In 1974, in light of the results of a technical study of its deterioration, its restoration was proposed to Madrid City Hall. The same year its weight load was lightened by restricting use and traffic was completely halted on the viaduct in 1976. Bailén traffic was completely disrupted for a few years in the seventies. After considering the possibility of demolition and substituting it for a more modern one, a decision was finally made to refurbish and preserve it, which was carried out between 1977 and 1978, This reconstruction retains the shape of the second viaduct, increasing its height by two meters, its span by almost 200 meters, and its traffic capacity.

== Description ==
Segovia Viaduct is designed for heavy two-way vehicular traffic and has pedestrian sidewalks on either side. It has a drop of 25 meters at its highest point. This is a civil work with influences of rationalist architecture. It is built of polished concrete, while the bases of the pillars are covered with granite blocks. Crossing it provides a view of Casa de Campo, especially the lake.

== In popular culture ==
Since initial completion, the structure had always been a place that many people chose to commit suicide. This culminated in the 1990s, when suicides occurred at a rate of at least four per month. Even the first viaduct had to be fenced off due to multiple suicides. The total is unknown, but this would put the number at well over 500 just for the 20th century. It was often locally referred to as the suicide bridge.

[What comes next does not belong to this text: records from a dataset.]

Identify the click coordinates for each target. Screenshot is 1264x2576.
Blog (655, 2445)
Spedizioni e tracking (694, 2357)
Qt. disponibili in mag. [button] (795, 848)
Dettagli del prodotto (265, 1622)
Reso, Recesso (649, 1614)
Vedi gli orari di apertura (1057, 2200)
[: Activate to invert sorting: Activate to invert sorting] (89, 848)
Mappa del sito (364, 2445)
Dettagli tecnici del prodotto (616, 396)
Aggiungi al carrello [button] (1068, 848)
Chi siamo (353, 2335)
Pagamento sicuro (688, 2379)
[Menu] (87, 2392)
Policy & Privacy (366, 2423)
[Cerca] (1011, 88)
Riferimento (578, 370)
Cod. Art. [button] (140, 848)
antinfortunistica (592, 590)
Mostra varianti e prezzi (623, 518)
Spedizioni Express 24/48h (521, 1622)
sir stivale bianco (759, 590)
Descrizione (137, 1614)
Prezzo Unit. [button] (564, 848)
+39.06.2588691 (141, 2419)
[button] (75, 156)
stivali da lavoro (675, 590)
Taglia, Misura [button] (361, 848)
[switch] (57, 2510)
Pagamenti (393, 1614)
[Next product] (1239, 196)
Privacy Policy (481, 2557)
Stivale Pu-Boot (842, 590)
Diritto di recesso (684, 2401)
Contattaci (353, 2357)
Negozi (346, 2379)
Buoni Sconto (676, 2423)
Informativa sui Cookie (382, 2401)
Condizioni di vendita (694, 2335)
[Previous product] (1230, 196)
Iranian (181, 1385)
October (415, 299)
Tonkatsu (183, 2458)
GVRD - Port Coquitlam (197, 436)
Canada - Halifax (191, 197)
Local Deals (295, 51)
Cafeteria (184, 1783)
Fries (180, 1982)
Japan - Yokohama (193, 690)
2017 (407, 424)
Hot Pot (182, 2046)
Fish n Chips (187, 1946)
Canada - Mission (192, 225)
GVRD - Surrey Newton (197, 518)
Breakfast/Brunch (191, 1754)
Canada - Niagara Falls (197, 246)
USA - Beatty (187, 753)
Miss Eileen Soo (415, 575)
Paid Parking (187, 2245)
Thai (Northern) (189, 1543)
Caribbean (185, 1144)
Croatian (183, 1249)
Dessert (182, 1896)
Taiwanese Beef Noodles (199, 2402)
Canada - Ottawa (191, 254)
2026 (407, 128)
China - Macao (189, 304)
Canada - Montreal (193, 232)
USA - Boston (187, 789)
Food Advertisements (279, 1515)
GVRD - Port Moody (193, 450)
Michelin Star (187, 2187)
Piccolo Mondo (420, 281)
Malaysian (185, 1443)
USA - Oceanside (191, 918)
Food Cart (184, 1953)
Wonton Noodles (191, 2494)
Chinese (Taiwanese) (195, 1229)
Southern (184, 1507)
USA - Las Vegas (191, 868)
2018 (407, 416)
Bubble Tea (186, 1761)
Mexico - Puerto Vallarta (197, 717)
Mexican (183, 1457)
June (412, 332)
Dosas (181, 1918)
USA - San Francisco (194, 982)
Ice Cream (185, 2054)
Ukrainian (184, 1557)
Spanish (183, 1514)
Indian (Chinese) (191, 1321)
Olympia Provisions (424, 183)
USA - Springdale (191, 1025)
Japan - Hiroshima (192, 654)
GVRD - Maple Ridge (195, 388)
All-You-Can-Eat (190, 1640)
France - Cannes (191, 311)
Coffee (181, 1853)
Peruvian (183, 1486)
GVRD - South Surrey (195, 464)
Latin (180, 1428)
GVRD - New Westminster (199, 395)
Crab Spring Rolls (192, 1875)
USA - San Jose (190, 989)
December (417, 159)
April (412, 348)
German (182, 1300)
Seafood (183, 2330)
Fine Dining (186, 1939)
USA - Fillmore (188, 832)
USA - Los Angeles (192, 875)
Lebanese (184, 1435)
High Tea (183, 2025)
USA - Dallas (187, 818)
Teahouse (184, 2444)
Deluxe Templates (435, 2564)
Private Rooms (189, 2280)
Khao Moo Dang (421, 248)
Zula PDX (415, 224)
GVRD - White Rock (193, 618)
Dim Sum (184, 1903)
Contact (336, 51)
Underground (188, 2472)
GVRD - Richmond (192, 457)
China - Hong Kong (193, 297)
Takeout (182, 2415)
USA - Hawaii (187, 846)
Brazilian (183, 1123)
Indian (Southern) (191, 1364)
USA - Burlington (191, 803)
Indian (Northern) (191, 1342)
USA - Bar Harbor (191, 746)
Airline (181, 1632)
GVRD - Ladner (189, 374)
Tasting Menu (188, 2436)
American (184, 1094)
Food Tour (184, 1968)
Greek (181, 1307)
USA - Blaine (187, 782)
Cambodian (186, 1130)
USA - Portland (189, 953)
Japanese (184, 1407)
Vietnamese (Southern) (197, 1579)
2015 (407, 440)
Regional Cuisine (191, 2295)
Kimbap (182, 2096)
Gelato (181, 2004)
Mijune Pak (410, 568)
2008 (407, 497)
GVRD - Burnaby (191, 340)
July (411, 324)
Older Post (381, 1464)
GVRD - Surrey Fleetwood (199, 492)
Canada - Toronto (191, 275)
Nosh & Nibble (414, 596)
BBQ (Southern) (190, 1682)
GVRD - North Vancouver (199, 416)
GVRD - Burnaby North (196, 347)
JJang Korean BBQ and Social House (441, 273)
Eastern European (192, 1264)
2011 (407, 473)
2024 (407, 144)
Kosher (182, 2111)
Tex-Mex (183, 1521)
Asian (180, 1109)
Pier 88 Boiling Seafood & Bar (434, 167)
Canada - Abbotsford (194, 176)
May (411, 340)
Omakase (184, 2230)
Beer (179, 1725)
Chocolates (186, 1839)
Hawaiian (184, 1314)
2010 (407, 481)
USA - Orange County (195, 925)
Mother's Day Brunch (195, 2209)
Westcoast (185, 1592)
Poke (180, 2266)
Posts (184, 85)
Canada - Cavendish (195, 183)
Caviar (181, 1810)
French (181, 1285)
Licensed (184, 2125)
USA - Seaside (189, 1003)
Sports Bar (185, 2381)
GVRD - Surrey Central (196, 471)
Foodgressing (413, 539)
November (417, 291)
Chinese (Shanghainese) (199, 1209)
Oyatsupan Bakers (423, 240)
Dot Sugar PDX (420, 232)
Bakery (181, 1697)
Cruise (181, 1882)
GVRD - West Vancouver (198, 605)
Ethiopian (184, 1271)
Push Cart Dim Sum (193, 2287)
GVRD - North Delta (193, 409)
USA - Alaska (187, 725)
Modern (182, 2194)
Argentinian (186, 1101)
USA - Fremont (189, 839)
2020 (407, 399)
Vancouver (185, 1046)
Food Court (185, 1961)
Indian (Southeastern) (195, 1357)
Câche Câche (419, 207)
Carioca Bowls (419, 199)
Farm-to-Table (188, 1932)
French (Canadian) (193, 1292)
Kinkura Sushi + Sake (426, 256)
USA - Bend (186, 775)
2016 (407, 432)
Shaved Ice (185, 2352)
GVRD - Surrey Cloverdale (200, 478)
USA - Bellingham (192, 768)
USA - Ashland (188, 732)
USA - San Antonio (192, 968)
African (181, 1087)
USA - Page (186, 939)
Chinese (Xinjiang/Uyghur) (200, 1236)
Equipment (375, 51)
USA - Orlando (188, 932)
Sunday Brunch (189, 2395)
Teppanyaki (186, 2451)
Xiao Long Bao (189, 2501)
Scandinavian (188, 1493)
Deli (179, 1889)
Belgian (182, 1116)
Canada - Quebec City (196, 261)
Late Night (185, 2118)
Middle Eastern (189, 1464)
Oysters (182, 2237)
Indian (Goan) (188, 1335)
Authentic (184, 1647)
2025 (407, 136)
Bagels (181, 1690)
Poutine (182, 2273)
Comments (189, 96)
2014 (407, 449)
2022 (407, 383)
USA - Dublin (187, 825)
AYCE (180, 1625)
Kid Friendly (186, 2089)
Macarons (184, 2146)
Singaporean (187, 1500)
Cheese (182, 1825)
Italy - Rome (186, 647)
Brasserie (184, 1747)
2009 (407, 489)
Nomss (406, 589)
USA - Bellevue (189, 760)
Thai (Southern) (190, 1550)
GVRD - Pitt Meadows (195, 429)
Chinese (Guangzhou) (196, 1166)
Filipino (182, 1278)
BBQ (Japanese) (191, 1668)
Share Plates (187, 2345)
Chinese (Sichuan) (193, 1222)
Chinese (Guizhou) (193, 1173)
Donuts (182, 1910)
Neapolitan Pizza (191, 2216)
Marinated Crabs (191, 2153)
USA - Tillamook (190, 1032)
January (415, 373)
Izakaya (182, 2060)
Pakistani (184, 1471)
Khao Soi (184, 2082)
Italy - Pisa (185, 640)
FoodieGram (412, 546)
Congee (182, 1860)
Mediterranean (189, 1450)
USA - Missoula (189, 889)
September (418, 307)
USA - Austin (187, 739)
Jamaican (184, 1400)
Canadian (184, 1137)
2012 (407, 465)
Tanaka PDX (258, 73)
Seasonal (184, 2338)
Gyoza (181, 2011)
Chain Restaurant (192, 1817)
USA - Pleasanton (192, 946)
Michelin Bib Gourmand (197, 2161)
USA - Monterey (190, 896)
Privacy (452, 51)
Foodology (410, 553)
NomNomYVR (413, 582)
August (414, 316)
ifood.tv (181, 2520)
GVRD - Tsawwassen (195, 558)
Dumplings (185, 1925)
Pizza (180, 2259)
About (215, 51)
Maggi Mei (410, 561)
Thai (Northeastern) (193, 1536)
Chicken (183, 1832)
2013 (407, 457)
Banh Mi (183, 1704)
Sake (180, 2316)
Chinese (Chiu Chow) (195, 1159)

In October 1998, under the term of José María Álvarez del Manzano, the City of Madrid installed thick acrylic glass barriers to keep people from jumping off, partially due to the danger it was posing to pedestrian and vehicular traffic below. It has been successful at deterring further jumpers.

It features frequently in the literary-bohemian world of Madrid in works by authors such as Valle-Inclán (Bohemian Lights), and Benito Pérez Galdós. The second viaduct is present in several novels by authors such as Enrique Jardiel Poncela, as well as Camilo José Cela. It appears often in Spanish cinema, including Matador, High Heels and I'm So Excited! (2013) by Pedro Almodóvar.